Pour cet enseignement, il semble que Sophie Barat et J-N. Loriquet se soient également référés à la pensée de Rollin dont voici l'une des recommandations : « Le premier soin que l'on doit apporter dans l'étude de l'histoire, en général, est d'y mettre beaucoup d'ordre et de méthode, afin de pouvoir distinguer nettement les faits, les personnes, les temps, les lieux ; et c'est à quoi peuvent contribuer la chronologie et la géographie, qu'on a raison d'appeler les deux yeux de l'histoire, puisqu'elles y répandent beaucoup de lumière et qu'elles en écartent toute confusion »  174  .

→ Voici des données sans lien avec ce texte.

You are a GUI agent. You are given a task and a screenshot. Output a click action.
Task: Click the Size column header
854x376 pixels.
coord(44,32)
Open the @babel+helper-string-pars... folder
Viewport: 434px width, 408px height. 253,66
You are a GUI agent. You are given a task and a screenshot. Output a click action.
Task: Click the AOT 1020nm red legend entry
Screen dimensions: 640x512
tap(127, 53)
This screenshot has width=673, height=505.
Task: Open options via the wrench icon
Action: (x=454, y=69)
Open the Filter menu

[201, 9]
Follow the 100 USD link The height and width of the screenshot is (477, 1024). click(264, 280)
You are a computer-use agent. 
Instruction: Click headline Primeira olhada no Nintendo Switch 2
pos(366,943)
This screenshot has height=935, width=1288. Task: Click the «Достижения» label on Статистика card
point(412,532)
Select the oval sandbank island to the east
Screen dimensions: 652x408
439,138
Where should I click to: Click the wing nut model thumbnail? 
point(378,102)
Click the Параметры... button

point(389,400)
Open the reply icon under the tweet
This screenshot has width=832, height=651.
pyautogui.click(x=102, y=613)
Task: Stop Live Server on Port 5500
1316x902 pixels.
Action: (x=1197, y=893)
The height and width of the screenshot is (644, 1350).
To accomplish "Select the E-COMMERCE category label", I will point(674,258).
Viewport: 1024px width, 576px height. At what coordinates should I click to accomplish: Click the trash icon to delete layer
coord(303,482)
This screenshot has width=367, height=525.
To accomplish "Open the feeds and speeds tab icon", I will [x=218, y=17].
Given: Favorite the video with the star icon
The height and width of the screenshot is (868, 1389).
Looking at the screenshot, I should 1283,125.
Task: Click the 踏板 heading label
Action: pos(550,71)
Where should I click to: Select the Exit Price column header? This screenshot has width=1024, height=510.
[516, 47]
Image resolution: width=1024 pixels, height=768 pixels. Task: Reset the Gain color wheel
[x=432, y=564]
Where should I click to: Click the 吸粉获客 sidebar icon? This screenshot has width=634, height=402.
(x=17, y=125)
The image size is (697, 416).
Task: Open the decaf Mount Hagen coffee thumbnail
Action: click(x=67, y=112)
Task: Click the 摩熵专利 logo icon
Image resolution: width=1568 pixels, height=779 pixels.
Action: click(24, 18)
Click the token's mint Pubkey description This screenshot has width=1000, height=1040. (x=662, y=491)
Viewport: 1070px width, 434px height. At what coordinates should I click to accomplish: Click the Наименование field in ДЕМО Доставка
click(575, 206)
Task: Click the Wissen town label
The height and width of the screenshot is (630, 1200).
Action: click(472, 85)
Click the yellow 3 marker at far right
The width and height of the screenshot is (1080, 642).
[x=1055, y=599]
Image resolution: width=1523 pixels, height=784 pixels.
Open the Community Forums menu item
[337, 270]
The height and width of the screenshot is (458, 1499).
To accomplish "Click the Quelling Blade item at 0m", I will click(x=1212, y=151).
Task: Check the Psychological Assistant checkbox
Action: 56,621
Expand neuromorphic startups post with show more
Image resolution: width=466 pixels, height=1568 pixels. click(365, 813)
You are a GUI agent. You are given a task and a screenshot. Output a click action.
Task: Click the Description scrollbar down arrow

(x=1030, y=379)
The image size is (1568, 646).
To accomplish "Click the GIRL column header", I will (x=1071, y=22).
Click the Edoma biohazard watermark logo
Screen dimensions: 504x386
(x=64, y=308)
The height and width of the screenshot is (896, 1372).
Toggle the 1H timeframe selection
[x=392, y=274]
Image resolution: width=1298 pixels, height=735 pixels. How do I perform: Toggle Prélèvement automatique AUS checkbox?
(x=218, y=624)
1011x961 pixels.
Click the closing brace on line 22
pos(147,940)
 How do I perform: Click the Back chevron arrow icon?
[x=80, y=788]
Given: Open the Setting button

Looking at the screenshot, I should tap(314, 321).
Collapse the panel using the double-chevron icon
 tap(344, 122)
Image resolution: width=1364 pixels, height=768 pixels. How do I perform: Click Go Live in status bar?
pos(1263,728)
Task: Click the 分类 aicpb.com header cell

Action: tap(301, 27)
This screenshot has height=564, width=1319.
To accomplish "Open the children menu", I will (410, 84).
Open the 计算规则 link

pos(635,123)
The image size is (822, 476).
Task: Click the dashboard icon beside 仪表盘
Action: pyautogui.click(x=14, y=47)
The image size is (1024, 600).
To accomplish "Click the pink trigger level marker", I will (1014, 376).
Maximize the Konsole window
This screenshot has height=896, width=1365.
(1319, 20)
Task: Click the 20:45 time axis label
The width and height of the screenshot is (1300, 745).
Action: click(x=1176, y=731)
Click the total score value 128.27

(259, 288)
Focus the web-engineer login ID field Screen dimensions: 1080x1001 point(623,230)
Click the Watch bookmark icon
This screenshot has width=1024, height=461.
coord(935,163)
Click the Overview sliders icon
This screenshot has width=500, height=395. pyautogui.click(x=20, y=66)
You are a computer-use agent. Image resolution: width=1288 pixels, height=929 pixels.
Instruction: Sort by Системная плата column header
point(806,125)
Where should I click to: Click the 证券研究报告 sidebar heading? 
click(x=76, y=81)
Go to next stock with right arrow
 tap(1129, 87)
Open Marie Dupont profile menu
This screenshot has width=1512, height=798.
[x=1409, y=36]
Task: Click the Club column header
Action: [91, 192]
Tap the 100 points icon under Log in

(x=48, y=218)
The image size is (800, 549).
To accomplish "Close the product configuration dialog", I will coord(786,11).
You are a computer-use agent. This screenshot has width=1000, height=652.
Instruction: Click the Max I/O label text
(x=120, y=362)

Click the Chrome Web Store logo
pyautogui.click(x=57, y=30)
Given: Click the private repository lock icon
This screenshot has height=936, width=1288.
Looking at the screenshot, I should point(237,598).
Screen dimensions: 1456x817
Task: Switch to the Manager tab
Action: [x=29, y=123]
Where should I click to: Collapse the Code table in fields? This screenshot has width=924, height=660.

Quant à «  l'Abrégé d'histoire ancienne tant sacrée que profane », il porte uniquement sur l'histoire sainte. Le principe de division en "époques" reprend, sous un terme différent, celui de Rollin  175 . Sont sélectionnés les grands événements propres aux sept époques considérées, ouvrant à des réalités nouvelles. Ce pédagogue distingue aussi trois manières d'étudier l'histoire : l'abrégé, l'analyse et le sommaire.

‘« L'abrégé n'a d'étendue que la quatrième partie de ce que contient ce morceau d'histoire dans son entier ; l'analyse, la huitième partie ; le sommaire, la seizième.
De ces trois sortes d'extrait, précise-t-il, le premier certainement est le plus propre à former l'esprit : mais comme il emporterait beaucoup de temps si l'on voulait extraire ainsi toute l'histoire, on peut le réserver pour certains endroits choisis, et se contenter de l'un des deux autres pour le travail ordinaire.
Cet exercice peut être d'une grande utilité, encore plus pour les garçons que pour les filles, ajoute-t-il, à quelque profession qu'ils soient destinés, et leur apprendra à tirer d'un livre ou d'un traité ce qui s'y trouve d'essentiel sur la matière qui y est traitée, et à le réduire à une juste mesure qui en mette sous les yeux toutes les parties et toutes les preuves"  176 . ’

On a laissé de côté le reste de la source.